A Softer Price Landscape
After peaking above 10 % during the 2022 energy shock, Portugal’s inflation rate has been on a steady descent. January’s 1.9 % print is 0.3 points below December and marks the first time since mid-2024 that the headline figure sits comfortably within the European Central Bank’s 2 % “price-stability” zone. The retreat stems from three pillars:
Food price fatigue – Unprocessed items such as fresh fruit and vegetables slowed to 5.8 %, while processed foods eased to 0.8 %.
Persistent energy deflation – Electricity, gas and petrol collectively posted -2.2 %, extending a six-month negative streak.
Services losing steam – Hotel and restaurant inflation slipped below 3 %, reflecting off-season tourism and softer wage push.
INE will publish the final detailed basket on 11 February, but few economists expect major revisions.
How Portugal Compares to the Euro Area
Eurostat’s flash estimate shows the currency union at 1.7 %. Portugal’s slightly higher rate owes chiefly to food prices, which remain 0.9 points above the euro-area average. Still, the convergence is striking: in late 2023 the gap exceeded 1.5 points. The alignment matters because the Bank of Portugal must implement ECB policy. If Lisbon data continues to overshoot, Portuguese households could face a slower pace of rate relief than neighbours in Spain or Belgium.
What This Means for Residents
• Variable-rate mortgages – Euribor has barely budged since December; a sub-2 % inflation trend supports expectations of stable to lower monthly repayments from mid-2026.

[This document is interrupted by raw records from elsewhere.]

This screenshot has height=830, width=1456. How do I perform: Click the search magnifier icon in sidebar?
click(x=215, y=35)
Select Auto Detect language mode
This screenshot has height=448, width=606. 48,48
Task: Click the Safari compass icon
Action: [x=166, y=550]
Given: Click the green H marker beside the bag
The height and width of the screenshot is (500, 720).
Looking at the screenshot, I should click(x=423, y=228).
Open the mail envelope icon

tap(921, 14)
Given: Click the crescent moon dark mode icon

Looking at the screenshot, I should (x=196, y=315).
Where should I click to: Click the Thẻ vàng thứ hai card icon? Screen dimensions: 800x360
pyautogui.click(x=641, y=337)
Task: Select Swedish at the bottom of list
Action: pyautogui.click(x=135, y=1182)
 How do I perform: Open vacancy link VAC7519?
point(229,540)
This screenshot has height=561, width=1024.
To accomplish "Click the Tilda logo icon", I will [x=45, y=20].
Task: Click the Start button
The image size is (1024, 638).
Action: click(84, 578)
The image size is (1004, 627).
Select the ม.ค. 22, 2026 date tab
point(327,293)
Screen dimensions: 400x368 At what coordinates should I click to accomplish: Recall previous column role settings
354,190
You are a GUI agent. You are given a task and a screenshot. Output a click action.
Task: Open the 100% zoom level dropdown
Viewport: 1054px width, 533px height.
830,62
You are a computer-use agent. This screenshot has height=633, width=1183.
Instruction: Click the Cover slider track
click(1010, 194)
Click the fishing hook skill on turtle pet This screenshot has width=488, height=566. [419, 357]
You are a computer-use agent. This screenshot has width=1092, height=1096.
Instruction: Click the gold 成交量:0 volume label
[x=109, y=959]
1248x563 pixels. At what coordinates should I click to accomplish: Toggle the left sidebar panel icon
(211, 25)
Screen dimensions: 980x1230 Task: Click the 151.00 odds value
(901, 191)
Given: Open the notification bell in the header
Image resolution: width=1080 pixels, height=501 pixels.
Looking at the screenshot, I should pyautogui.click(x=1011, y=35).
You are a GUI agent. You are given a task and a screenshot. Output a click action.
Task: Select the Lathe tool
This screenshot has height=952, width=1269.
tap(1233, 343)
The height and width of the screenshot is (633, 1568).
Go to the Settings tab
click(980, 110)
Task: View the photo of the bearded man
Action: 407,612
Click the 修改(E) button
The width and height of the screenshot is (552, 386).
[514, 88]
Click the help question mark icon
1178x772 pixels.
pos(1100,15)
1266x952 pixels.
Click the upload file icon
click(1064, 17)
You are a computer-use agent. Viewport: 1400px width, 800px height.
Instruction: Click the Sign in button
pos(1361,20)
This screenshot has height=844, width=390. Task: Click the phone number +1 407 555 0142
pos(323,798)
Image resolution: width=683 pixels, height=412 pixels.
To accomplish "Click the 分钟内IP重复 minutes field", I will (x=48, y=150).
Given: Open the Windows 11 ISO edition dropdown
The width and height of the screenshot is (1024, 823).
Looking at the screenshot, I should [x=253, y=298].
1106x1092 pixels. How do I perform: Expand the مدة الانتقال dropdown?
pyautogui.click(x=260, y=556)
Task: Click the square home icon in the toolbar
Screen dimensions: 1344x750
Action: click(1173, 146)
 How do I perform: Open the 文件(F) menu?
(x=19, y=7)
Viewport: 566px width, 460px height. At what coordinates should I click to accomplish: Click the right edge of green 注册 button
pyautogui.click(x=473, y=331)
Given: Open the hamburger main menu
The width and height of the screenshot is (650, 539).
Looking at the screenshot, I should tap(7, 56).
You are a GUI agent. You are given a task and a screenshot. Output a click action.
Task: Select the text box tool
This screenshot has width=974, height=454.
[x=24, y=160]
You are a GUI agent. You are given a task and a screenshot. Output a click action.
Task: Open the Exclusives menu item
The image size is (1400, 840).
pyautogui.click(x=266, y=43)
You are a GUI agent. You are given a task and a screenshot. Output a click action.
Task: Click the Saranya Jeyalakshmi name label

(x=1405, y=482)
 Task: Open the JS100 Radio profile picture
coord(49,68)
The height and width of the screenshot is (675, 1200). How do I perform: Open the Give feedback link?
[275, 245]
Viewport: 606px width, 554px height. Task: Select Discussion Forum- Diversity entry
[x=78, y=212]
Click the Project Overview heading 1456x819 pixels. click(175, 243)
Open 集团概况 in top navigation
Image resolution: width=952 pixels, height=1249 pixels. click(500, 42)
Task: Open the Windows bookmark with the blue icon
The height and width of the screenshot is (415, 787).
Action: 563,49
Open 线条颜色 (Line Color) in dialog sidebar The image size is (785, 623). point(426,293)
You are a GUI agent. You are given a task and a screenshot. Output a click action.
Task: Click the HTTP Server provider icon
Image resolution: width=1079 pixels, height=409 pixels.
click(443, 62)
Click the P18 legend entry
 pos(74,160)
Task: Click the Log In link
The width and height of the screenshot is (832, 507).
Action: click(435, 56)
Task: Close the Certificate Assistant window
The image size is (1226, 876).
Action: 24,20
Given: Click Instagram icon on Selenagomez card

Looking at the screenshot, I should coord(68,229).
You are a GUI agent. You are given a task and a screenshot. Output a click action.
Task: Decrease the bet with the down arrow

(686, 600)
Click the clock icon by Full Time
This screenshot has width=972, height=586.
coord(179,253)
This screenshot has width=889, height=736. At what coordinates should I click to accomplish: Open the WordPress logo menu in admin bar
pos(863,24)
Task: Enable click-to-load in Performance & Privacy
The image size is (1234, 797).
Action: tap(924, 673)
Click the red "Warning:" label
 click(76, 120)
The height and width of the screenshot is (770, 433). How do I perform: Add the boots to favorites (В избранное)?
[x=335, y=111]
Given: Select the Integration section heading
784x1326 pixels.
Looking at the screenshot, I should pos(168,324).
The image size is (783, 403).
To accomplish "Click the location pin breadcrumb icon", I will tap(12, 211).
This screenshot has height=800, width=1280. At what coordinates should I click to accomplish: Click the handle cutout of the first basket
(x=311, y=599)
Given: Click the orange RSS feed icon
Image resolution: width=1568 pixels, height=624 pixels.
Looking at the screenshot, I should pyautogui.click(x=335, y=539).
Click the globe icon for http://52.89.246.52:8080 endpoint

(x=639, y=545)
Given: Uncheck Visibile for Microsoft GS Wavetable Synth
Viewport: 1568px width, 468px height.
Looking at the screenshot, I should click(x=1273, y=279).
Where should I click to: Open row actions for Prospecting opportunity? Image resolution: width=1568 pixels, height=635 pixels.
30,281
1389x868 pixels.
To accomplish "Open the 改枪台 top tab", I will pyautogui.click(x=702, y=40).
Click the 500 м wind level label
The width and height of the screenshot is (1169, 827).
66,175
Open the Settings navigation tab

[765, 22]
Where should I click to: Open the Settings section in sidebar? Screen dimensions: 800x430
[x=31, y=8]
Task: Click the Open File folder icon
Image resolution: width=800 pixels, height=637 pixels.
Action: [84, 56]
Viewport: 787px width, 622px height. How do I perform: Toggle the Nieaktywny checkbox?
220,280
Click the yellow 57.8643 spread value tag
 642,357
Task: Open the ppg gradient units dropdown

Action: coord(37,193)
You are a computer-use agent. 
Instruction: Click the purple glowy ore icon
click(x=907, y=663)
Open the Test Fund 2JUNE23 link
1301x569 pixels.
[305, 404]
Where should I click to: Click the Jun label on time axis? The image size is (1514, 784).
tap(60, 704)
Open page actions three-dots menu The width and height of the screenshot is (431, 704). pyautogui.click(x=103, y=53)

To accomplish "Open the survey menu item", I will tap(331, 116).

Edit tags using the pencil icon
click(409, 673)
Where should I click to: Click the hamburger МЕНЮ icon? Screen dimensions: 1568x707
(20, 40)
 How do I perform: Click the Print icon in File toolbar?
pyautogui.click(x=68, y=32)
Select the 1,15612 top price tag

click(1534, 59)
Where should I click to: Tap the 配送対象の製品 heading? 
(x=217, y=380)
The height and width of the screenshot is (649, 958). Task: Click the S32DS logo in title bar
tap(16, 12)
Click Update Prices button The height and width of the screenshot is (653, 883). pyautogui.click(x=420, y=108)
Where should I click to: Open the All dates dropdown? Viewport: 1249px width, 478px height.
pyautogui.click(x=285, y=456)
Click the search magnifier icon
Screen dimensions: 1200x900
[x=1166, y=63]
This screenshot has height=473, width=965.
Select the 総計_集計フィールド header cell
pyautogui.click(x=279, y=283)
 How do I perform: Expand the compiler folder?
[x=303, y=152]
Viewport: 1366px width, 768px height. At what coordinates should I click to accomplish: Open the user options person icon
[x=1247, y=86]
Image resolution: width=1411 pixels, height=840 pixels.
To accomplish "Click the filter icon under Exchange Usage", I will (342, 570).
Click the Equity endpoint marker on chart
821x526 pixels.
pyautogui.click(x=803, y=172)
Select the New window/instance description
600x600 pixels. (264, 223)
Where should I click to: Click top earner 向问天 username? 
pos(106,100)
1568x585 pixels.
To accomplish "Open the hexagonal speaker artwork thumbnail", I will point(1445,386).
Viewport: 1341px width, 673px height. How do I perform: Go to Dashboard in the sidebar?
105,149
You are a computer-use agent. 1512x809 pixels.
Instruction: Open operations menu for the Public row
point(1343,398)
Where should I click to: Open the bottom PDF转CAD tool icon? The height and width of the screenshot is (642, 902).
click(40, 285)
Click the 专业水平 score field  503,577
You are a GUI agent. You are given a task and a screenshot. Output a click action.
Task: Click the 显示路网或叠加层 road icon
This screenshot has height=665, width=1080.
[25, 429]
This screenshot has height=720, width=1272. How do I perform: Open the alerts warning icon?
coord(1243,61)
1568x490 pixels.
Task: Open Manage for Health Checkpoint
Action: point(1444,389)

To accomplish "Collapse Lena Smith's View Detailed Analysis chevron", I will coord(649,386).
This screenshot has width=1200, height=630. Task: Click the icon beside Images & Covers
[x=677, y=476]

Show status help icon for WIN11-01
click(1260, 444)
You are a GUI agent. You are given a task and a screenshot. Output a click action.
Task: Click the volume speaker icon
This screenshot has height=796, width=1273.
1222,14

• Salary negotiations – With price growth below 2 %, unions lose the main argument for above-inflation wage demands. Companies are pointing to the government’s planned 0.3-point IRS cut as an alternative boost to take-home pay.
• Savings & deposits – Retail deposit rates recently ticked down to 1.4 % on average. Savers chasing real returns may continue to favour Treasury bills, which still yield just over 2 % after tax.
• Utilities budgeting – The ongoing energy deflation gives households scope to redirect part of their winter power budget toward higher rent or fuel costs expected later in the year.
Businesses & Investors Gauge Next Moves
Corporate treasurers welcome the softer price setting: input-cost pressures are fading, allowing tighter control of margins. Small and medium-sized firms also benefit from the government’s 1-point cut in the headline IRC to 19 %, effective this fiscal year. On the investment side, Portuguese 10-year bond yields have drifted to 2.45 %, their lowest since October 2023, as traders pencil in an ECB cut before summer.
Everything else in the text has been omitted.